## Task to complete
Please return the entries, omitting and altering nothing.

Extracted records

○ ○ ○

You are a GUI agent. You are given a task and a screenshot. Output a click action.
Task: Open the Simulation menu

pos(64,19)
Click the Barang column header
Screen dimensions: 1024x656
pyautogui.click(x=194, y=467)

○ ○ ○

## Exercise answer
You are a GUI agent. You are given a task and a screenshot. Output a click action.
Task: Open the Simulation menu

pos(64,19)
Click the Barang column header
Screen dimensions: 1024x656
pyautogui.click(x=194, y=467)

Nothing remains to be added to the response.